INPUT:
(begin)

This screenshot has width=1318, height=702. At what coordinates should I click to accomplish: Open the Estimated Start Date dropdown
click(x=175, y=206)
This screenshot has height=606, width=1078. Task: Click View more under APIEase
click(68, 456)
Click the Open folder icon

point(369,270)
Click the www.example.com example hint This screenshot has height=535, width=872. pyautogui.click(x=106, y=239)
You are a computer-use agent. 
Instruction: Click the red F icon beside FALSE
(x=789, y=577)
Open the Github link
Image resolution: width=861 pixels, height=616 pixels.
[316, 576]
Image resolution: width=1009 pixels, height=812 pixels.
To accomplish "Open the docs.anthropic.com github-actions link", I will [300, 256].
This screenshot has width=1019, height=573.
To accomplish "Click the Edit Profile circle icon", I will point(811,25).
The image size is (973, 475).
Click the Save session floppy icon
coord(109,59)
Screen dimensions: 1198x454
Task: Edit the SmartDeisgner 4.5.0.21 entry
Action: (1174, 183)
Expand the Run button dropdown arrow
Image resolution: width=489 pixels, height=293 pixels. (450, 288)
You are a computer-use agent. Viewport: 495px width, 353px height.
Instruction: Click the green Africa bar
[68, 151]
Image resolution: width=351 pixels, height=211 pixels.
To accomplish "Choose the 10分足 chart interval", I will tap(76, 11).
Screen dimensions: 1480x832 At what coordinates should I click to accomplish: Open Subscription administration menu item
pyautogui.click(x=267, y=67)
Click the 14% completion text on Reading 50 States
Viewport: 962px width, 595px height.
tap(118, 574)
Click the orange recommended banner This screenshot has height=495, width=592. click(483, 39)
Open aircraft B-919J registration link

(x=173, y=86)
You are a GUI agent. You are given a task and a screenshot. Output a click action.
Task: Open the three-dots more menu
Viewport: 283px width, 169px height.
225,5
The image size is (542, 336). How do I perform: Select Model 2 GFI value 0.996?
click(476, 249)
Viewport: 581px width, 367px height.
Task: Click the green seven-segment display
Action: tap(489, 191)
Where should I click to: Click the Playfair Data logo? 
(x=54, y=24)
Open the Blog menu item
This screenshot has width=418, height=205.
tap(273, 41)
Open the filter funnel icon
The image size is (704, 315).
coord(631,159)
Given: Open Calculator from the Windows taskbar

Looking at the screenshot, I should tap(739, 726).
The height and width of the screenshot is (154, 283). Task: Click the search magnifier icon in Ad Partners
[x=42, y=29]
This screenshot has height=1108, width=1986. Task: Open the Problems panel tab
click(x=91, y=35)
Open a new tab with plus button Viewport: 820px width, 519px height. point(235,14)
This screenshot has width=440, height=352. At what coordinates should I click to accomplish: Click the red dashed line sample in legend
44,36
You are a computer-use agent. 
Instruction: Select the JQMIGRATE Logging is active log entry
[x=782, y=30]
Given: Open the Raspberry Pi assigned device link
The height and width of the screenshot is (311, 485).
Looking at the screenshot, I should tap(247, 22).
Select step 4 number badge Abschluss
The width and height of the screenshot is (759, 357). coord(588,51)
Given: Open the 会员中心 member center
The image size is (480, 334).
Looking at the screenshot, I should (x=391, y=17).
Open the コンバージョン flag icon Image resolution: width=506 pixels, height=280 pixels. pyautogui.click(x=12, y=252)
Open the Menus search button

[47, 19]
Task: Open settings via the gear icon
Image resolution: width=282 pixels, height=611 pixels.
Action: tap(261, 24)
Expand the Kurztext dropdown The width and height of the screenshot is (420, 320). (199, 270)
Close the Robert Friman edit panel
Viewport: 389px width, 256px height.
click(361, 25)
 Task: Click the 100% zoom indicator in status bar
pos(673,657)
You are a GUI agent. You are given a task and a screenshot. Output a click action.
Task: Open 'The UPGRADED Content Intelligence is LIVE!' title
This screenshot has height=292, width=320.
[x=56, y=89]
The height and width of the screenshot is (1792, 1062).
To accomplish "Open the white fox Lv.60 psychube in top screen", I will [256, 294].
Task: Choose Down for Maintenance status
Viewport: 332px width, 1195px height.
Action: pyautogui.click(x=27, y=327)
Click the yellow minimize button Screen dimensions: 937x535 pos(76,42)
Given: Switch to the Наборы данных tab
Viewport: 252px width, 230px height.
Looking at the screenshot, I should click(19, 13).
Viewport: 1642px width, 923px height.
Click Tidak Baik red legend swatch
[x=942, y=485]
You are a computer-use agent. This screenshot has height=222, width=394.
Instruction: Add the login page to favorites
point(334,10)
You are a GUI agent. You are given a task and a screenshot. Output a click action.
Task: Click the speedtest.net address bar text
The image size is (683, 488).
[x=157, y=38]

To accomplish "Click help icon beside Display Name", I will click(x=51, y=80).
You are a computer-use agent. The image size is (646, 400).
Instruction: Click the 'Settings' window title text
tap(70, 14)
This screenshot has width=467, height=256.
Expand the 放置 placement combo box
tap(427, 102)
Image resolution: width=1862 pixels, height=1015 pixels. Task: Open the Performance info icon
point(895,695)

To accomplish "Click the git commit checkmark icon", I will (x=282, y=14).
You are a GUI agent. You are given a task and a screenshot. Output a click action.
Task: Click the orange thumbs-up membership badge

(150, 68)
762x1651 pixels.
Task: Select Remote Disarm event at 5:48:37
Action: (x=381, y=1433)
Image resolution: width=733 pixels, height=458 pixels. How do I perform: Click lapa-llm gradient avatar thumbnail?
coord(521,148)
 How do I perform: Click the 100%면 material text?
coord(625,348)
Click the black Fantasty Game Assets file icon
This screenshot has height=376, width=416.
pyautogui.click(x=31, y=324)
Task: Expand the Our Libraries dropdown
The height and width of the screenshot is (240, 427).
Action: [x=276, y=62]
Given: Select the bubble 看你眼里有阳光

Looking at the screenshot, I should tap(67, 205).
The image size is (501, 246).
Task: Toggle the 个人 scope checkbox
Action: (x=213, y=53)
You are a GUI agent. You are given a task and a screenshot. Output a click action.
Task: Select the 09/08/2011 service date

(end)

OBJECTIVE:
Render each line of the data above as a JSON list of strings, one string per line, omitting blank lines.

ANSWER TO THE TASK:
[
  "This screenshot has width=1318, height=702. At what coordinates should I click to accomplish: Open the Estimated Start Date dropdown",
  "click(x=175, y=206)",
  "This screenshot has height=606, width=1078. Task: Click View more under APIEase",
  "click(68, 456)",
  "Click the Open folder icon",
  "point(369,270)",
  "Click the www.example.com example hint This screenshot has height=535, width=872. pyautogui.click(x=106, y=239)",
  "You are a computer-use agent. ",
  "Instruction: Click the red F icon beside FALSE",
  "(x=789, y=577)",
  "Open the Github link",
  "Image resolution: width=861 pixels, height=616 pixels.",
  "[316, 576]",
  "Image resolution: width=1009 pixels, height=812 pixels.",
  "To accomplish \"Open the docs.anthropic.com github-actions link\", I will [300, 256].",
  "This screenshot has width=1019, height=573.",
  "To accomplish \"Click the Edit Profile circle icon\", I will point(811,25).",
  "The image size is (973, 475).",
  "Click the Save session floppy icon",
  "coord(109,59)",
  "Screen dimensions: 1198x454",
  "Task: Edit the SmartDeisgner 4.5.0.21 entry",
  "Action: (1174, 183)",
  "Expand the Run button dropdown arrow",
  "Image resolution: width=489 pixels, height=293 pixels. (450, 288)",
  "You are a computer-use agent. Viewport: 495px width, 353px height.",
  "Instruction: Click the green Africa bar",
  "[68, 151]",
  "Image resolution: width=351 pixels, height=211 pixels.",
  "To accomplish \"Choose the 10分足 chart interval\", I will tap(76, 11).",
  "Screen dimensions: 1480x832 At what coordinates should I click to accomplish: Open Subscription administration menu item",
  "pyautogui.click(x=267, y=67)",
  "Click the 14% completion text on Reading 50 States",
  "Viewport: 962px width, 595px height.",
  "tap(118, 574)",
  "Click the orange recommended banner This screenshot has height=495, width=592. click(483, 39)",
  "Open aircraft B-919J registration link",
  "(x=173, y=86)",
  "You are a GUI agent. You are given a task and a screenshot. Output a click action.",
  "Task: Open the three-dots more menu",
  "Viewport: 283px width, 169px height.",
  "225,5",
  "The image size is (542, 336). How do I perform: Select Model 2 GFI value 0.996?",
  "click(476, 249)",
  "Viewport: 581px width, 367px height.",
  "Task: Click the green seven-segment display",
  "Action: tap(489, 191)",
  "Where should I click to: Click the Playfair Data logo? ",
  "(x=54, y=24)",
  "Open the Blog menu item",
  "This screenshot has width=418, height=205.",
  "tap(273, 41)",
  "Open the filter funnel icon",
  "The image size is (704, 315).",
  "coord(631,159)",
  "Given: Open Calculator from the Windows taskbar",
  "Looking at the screenshot, I should tap(739, 726).",
  "The height and width of the screenshot is (154, 283). Task: Click the search magnifier icon in Ad Partners",
  "[x=42, y=29]",
  "This screenshot has height=1108, width=1986. Task: Open the Problems panel tab",
  "click(x=91, y=35)",
  "Open a new tab with plus button Viewport: 820px width, 519px height. point(235,14)",
  "This screenshot has width=440, height=352. At what coordinates should I click to accomplish: Click the red dashed line sample in legend",
  "44,36",
  "You are a computer-use agent. ",
  "Instruction: Select the JQMIGRATE Logging is active log entry",
  "[x=782, y=30]",
  "Given: Open the Raspberry Pi assigned device link",
  "The height and width of the screenshot is (311, 485).",
  "Looking at the screenshot, I should tap(247, 22).",
  "Select step 4 number badge Abschluss",
  "The width and height of the screenshot is (759, 357). coord(588,51)",
  "Given: Open the 会员中心 member center",
  "The image size is (480, 334).",
  "Looking at the screenshot, I should (x=391, y=17).",
  "Open the コンバージョン flag icon Image resolution: width=506 pixels, height=280 pixels. pyautogui.click(x=12, y=252)",
  "Open the Menus search button",
  "[47, 19]",
  "Task: Open settings via the gear icon",
  "Image resolution: width=282 pixels, height=611 pixels.",
  "Action: tap(261, 24)",
  "Expand the Kurztext dropdown The width and height of the screenshot is (420, 320). (199, 270)",
  "Close the Robert Friman edit panel",
  "Viewport: 389px width, 256px height.",
  "click(361, 25)",
  " Task: Click the 100% zoom indicator in status bar",
  "pos(673,657)",
  "You are a GUI agent. You are given a task and a screenshot. Output a click action.",
  "Task: Open 'The UPGRADED Content Intelligence is LIVE!' title",
  "This screenshot has height=292, width=320.",
  "[x=56, y=89]",
  "The height and width of the screenshot is (1792, 1062).",
  "To accomplish \"Open the white fox Lv.60 psychube in top screen\", I will [256, 294].",
  "Task: Choose Down for Maintenance status",
  "Viewport: 332px width, 1195px height.",
  "Action: pyautogui.click(x=27, y=327)",
  "Click the yellow minimize button Screen dimensions: 937x535 pos(76,42)",
  "Given: Switch to the Наборы данных tab",
  "Viewport: 252px width, 230px height.",
  "Looking at the screenshot, I should click(19, 13).",
  "Viewport: 1642px width, 923px height.",
  "Click Tidak Baik red legend swatch",
  "[x=942, y=485]",
  "You are a computer-use agent. This screenshot has height=222, width=394.",
  "Instruction: Add the login page to favorites",
  "point(334,10)",
  "You are a GUI agent. You are given a task and a screenshot. Output a click action.",
  "Task: Click the speedtest.net address bar text",
  "The image size is (683, 488).",
  "[x=157, y=38]",
  "To accomplish \"Click help icon beside Display Name\", I will click(x=51, y=80).",
  "You are a computer-use agent. The image size is (646, 400).",
  "Instruction: Click the 'Settings' window title text",
  "tap(70, 14)",
  "This screenshot has width=467, height=256.",
  "Expand the 放置 placement combo box",
  "tap(427, 102)",
  "Image resolution: width=1862 pixels, height=1015 pixels. Task: Open the Performance info icon",
  "point(895,695)",
  "To accomplish \"Click the git commit checkmark icon\", I will (x=282, y=14).",
  "You are a GUI agent. You are given a task and a screenshot. Output a click action.",
  "Task: Click the orange thumbs-up membership badge",
  "(150, 68)",
  "762x1651 pixels.",
  "Task: Select Remote Disarm event at 5:48:37",
  "Action: (x=381, y=1433)",
  "Image resolution: width=733 pixels, height=458 pixels. How do I perform: Click lapa-llm gradient avatar thumbnail?",
  "coord(521,148)",
  " How do I perform: Click the 100%면 material text?",
  "coord(625,348)",
  "Click the black Fantasty Game Assets file icon",
  "This screenshot has height=376, width=416.",
  "pyautogui.click(x=31, y=324)",
  "Task: Expand the Our Libraries dropdown",
  "The height and width of the screenshot is (240, 427).",
  "Action: [x=276, y=62]",
  "Given: Select the bubble 看你眼里有阳光",
  "Looking at the screenshot, I should tap(67, 205).",
  "The image size is (501, 246).",
  "Task: Toggle the 个人 scope checkbox",
  "Action: (x=213, y=53)",
  "You are a GUI agent. You are given a task and a screenshot. Output a click action.",
  "Task: Select the 09/08/2011 service date"
]